Some capabilities of Windows Defender Application Control (WDAC) are only available on specific Windows versions. Learn more about the Windows Defender Application Control feature availability.

Important

Due to a known issue, you should always activate new signed WDAC Base policies with a reboot on systems with memory integrity enabled. Instead of Group Policy, deploy new signed WDAC Base policies via script and activate the policy with a system restart.

This issue does not affect updates to signed Base policies that are already active on the system, deployment of unsigned policies, or deployment of supplemental policies (signed or unsigned). It also does not affect deployments to systems that are not running memory integrity.

Single-policy format Windows Defender Application Control policies (pre-1903 policy schema) can be easily deployed and managed with Group Policy.

Important

Group Policy-based deployment of Windows Defender Application Control policies only supports single-policy format WDAC policies. To use WDAC on devices running Windows 10 1903 and greater, or Windows 11, we recommend using an alternative method for policy deployment.

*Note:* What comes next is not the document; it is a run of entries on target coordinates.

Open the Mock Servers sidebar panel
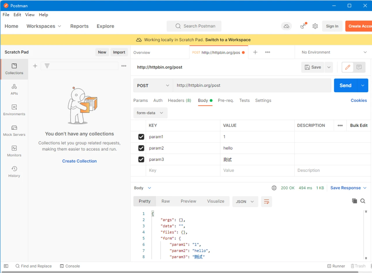372x273 pixels. [14, 131]
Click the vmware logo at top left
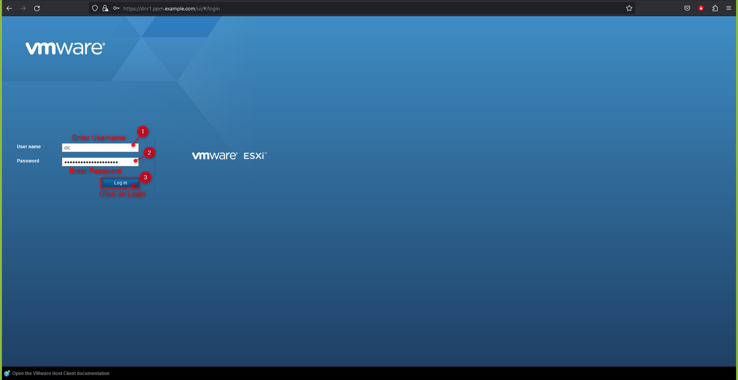Screen dimensions: 738x380 (x=65, y=48)
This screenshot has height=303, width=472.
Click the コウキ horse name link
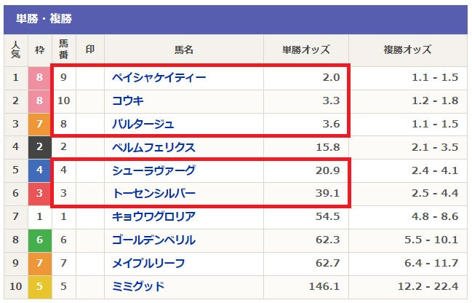pos(127,101)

You should now have a WDAC policy converted into binary form. If not, follow the steps described in Deploying Windows Defender Application Control (WDAC) policies.

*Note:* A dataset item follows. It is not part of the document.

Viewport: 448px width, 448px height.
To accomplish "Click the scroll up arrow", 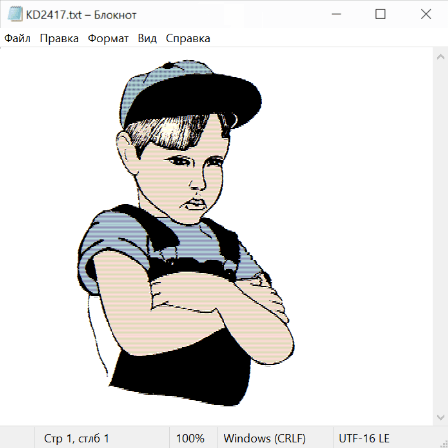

The following procedure walks you through how to deploy a WDAC policy called SiPolicy.p7b to a test OU called WDAC Enabled PCs by using a GPO called Contoso GPO Test.

To deploy and manage a Windows Defender Application Control policy with Group Policy:

1. On a client computer on which RSAT is installed, open the GPMC by running GPMC.MSC

2. Create a new GPO: right-click an OU and then select Create a GPO in this domain, and Link it here.

   Note

   You can use any OU name. Also, security group filtering is an option when you consider different ways of combining WDAC policies (or keeping them separate), as discussed in Plan for Windows Defender Application Control lifecycle policy management.

   

3. Name the new GPO. You can choose any name.

4. Open the Group Policy Management Editor: right-click the new GPO, and then select Edit.

5. In the selected GPO, navigate to Computer Configuration\Administrative Templates\System\Device Guard. Right-click Deploy Windows Defender Application Control and then select Edit.

   

6. In the Deploy Windows Defender Application Control dialog box, select the Enabled option, and then specify the WDAC policy deployment path.

   In this policy setting, you specify either the local path where the policy will exist on each client computer or a Universal Naming Convention (UNC) path that the client computers will look to retrieve the latest version of the policy. For example, the path to SiPolicy.p7b using the steps described in Deploying Windows Defender Application Control (WDAC) policies would be %USERPROFILE%\Desktop\SiPolicy.p7b.

   Note

   This policy file does not need to be copied to every computer. You can instead copy the WDAC policies to a file share to which all computer accounts have access. Any policy selected here is converted to SIPolicy.p7b when it is deployed to the individual client computers.

   

   Note

   You may have noticed that the GPO setting references a .p7b file, but the file extension and name of the policy binary do not matter. Regardless of what you name your policy binary, they are all converted to SIPolicy.p7b when applied to the client computers running Windows 10. If you are deploying different WDAC policies to different sets of devices, you may want to give each of your WDAC policies a friendly name and allow the system to convert the policy names for you to ensure that the policies are easily distinguishable when viewed in a share or any other central repository.

7. Close the Group Policy Management Editor, and then restart the Windows test computer. Restarting the computer updates the WDAC policy.